In my previous post I mentioned the Amtrak trip Colleen and I took to celebrate our 55th wedding anniversary. Shortly after our return, our son, Clint, posted a picture on Facebook with the caption “What 55 years of marriage looks like.” I’ve inserted it here, so you can see what he posted. We were taking our daily stroll up our lane as Clint was leaving our place, and he took the picture before running us off the road. Whether our anniversary prompted the posting of the picture he didn’t say, but the two events have caused me to do some reflecting and ruminating on the true meaning and significance of “marriage for life.”
It really started with the celebration of our Golden Wedding Anniversary, when I made a video about our fifty years together. Over these past five years a feeling has evolved that our marriage feels “different” now than it used to, and I’ve wondered how, for sure, and why.

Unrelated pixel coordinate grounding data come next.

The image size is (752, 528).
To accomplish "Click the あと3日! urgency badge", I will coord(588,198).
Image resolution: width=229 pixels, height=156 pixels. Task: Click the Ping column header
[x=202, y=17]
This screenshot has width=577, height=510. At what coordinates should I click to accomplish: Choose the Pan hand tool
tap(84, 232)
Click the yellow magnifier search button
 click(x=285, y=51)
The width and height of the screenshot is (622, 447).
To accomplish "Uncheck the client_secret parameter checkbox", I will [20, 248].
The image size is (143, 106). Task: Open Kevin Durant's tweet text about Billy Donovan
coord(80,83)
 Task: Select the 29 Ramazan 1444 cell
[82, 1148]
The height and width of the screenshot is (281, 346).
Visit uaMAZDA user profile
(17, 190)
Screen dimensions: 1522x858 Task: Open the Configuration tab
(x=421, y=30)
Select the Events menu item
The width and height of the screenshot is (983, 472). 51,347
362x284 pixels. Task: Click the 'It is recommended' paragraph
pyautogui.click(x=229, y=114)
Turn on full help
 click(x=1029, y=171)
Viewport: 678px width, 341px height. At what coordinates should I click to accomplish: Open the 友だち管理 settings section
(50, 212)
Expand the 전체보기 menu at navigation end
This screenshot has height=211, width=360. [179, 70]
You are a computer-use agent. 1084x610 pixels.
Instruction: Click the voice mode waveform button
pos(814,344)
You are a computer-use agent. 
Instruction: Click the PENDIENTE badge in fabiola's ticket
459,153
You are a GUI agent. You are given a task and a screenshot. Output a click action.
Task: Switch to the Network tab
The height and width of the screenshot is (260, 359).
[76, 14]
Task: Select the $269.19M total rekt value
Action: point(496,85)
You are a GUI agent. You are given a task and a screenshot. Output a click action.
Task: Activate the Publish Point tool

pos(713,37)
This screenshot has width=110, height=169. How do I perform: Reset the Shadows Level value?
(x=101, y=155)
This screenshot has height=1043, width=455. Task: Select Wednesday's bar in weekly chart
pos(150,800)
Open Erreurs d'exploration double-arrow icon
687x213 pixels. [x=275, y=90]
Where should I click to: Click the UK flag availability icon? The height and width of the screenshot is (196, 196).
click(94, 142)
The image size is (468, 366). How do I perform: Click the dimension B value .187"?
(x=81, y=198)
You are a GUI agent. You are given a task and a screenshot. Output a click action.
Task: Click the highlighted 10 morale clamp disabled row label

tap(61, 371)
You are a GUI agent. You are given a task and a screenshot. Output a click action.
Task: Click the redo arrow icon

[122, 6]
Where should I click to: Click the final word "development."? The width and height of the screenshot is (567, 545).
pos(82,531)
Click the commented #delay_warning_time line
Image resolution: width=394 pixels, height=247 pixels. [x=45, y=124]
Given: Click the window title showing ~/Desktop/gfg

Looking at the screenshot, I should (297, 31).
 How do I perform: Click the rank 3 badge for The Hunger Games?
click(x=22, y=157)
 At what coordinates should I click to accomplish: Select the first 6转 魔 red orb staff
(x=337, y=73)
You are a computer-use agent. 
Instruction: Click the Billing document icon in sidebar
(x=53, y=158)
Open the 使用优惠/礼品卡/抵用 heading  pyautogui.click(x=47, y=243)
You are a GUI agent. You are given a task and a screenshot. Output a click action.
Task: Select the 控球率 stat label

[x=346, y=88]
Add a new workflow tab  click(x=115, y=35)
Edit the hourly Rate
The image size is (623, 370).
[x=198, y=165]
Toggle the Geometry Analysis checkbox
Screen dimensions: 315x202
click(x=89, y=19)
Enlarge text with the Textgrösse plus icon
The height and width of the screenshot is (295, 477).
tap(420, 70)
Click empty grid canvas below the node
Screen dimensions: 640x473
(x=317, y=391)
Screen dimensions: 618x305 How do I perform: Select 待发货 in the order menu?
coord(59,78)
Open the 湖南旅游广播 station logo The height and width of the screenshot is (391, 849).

A common first reaction to celebrating a 50th wedding anniversary is disbelief. “How can it have been fifty years?” A second common reaction is the growing awareness of the truth of the old aphorism, “Old age ain’t for sissies.” Life becomes all too involved with the consequences of having made it this far. We’ve lost friends to cancer, to heart attacks and just “old age.” When we gather with friends it is all too common to spend our time in an “organ recital” as we discuss our various infirmities. But underlying all that is a growing sense of…what? It’s not just a feeling of accomplishment, although that is certainly a part of it. And it’s not just bragging rights. Looking at that picture above, I began to realize that these are the “payoff” years. It is the difference between “contending” and “contentment.”
Most of the earlier decades of a marriage are years of contending. Contending with supporting a family, with raising your kids, getting them through college, marriages, divorces. Contending with paying bills and fear of the drug culture in our society. If your marriage is a good one, if the bond of love and commitment is strong enough, these years strengthen that bond, deepen that love. But they are not easy years.
Now that is all (well, mostly) behind us. And as the dust settles, our relationship emerges. We get to begin focusing on each other, again, but now with a knowledge and conviction proved in the line of fire. And what emerges is a growing awareness that here beside you is a person who has committed their entire life to you, who stood by you in thick and thin, a person who never has and never will betray you or leave you. It is an humbling feeling, unlike any other I’ve experienced in these five-plus decades. I can’t imagine walking those roads alone.
Our celebrity culture demeans and shuns marriage. Too many are fearful of that commitment, who see no value in it. I can only feel sorry for those who deny themselves the greatest reward they will never get to experience: that of having a person who will walk your roads in life arm in arm with you, and never forsake you. They will never get to have the pay-off years.